- **TASK INSTRUCTIONS**: Present the following entries again, word for word and in full.

[Records from a data source]

▼▼▼

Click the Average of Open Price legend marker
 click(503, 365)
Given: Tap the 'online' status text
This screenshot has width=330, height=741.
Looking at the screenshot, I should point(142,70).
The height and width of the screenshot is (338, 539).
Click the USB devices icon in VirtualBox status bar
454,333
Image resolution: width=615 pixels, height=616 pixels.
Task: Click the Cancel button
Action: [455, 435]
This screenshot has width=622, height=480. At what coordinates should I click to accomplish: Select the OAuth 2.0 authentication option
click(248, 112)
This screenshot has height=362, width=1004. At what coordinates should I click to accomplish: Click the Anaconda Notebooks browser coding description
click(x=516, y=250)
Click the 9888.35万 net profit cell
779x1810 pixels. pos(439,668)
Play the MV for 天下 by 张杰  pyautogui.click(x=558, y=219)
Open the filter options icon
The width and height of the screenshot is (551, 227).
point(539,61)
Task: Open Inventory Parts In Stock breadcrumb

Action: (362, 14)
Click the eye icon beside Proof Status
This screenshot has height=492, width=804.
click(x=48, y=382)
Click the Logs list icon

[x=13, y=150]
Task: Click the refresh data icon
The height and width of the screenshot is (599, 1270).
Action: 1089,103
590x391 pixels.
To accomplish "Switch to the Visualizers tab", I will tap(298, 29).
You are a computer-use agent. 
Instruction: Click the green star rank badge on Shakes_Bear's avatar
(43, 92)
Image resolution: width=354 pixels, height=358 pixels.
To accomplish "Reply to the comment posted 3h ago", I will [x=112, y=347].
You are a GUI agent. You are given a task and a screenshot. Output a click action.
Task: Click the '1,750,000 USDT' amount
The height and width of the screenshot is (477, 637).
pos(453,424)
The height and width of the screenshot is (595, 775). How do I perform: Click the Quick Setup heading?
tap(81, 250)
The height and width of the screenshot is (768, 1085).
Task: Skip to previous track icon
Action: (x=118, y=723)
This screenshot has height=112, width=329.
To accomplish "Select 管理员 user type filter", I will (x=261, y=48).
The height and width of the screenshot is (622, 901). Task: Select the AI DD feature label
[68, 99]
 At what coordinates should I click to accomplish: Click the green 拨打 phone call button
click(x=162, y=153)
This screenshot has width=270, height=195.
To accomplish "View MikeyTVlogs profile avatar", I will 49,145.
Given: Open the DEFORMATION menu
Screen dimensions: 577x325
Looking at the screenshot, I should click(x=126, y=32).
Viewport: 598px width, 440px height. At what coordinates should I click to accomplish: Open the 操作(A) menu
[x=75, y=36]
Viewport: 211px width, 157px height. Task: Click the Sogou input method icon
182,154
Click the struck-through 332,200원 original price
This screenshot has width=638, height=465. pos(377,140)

▲▲▲

- **RESPONSE FOR THIS EXERCISE**:
Click the Average of Open Price legend marker
 click(503, 365)
Given: Tap the 'online' status text
This screenshot has width=330, height=741.
Looking at the screenshot, I should point(142,70).
The height and width of the screenshot is (338, 539).
Click the USB devices icon in VirtualBox status bar
454,333
Image resolution: width=615 pixels, height=616 pixels.
Task: Click the Cancel button
Action: [455, 435]
This screenshot has width=622, height=480. At what coordinates should I click to accomplish: Select the OAuth 2.0 authentication option
click(248, 112)
This screenshot has height=362, width=1004. At what coordinates should I click to accomplish: Click the Anaconda Notebooks browser coding description
click(x=516, y=250)
Click the 9888.35万 net profit cell
779x1810 pixels. pos(439,668)
Play the MV for 天下 by 张杰  pyautogui.click(x=558, y=219)
Open the filter options icon
The width and height of the screenshot is (551, 227).
point(539,61)
Task: Open Inventory Parts In Stock breadcrumb

Action: (362, 14)
Click the eye icon beside Proof Status
This screenshot has height=492, width=804.
click(x=48, y=382)
Click the Logs list icon

[x=13, y=150]
Task: Click the refresh data icon
The height and width of the screenshot is (599, 1270).
Action: 1089,103
590x391 pixels.
To accomplish "Switch to the Visualizers tab", I will tap(298, 29).
You are a computer-use agent. 
Instruction: Click the green star rank badge on Shakes_Bear's avatar
(43, 92)
Image resolution: width=354 pixels, height=358 pixels.
To accomplish "Reply to the comment posted 3h ago", I will [x=112, y=347].
You are a GUI agent. You are given a task and a screenshot. Output a click action.
Task: Click the '1,750,000 USDT' amount
The height and width of the screenshot is (477, 637).
pos(453,424)
The height and width of the screenshot is (595, 775). How do I perform: Click the Quick Setup heading?
tap(81, 250)
The height and width of the screenshot is (768, 1085).
Task: Skip to previous track icon
Action: (x=118, y=723)
This screenshot has height=112, width=329.
To accomplish "Select 管理员 user type filter", I will (x=261, y=48).
The height and width of the screenshot is (622, 901). Task: Select the AI DD feature label
[68, 99]
 At what coordinates should I click to accomplish: Click the green 拨打 phone call button
click(x=162, y=153)
This screenshot has width=270, height=195.
To accomplish "View MikeyTVlogs profile avatar", I will 49,145.
Given: Open the DEFORMATION menu
Screen dimensions: 577x325
Looking at the screenshot, I should click(x=126, y=32).
Viewport: 598px width, 440px height. At what coordinates should I click to accomplish: Open the 操作(A) menu
[x=75, y=36]
Viewport: 211px width, 157px height. Task: Click the Sogou input method icon
182,154
Click the struck-through 332,200원 original price
This screenshot has width=638, height=465. pos(377,140)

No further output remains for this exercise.